Saturday 15 January 2011

No More Blu-Tac, Ben Ali

That doughy, waxen face of Ben Ali that greeted sweaty Europeans at arrivals, jolted dosing drivers awake on main roads and reflected the glassy sunlight on street corners back into the eye of the onlooker, will be hanging limp from billboards across Tunisia.

I have never been comfortable with photographs on my walls due to that back-of-the-neck-shiver feeling, that the people in them are staring at me. Yet this is a feeling the Tunisian nation has lived under every time they drove their moped through town, walked to a shop to buy 20 Mars cigarettes or to pick up a tin of harissa. This is more than the sense that the pasted-up faces of your Vogue cut-outs will tut in disgust from your bedroom wall when you trim your toenails and blow your nose. Ben Ali's clammy little hands, either adjusting invisible cufflinks, comically clasping or jovially waving at passers-by comes with a secret handshake, not a glassy stare. Podgy hands that gesture a waving reminder: 'I'm here, and I saw you'.

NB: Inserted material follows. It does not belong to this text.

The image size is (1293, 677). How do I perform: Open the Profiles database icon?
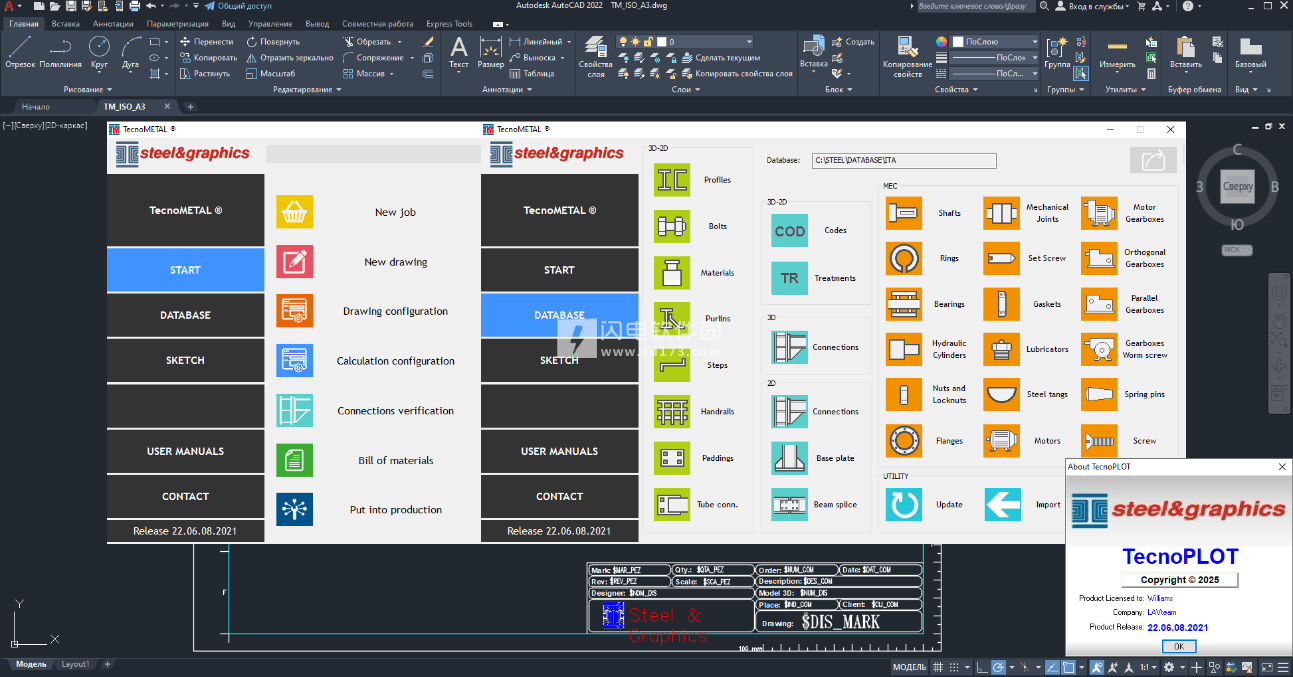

Today in Tunisia, the portrait that wall-papered the nation was laid on the road, throwing down a gauntlet for drivers- daring them to speed over the dictator's face. Youths watched, egging on every car to accelerate over the ex-president, and his milky wrists. When one car hesitates, the crowd heckles and groans. Their disappointment is short-lived as a following car makes sure the tyres really press into the image, pausing as the wheels make contact and beeping in celebration as the car moves forward. On the 15th January 2011, the image that was once obligatory wallpaper, became the people's carpet.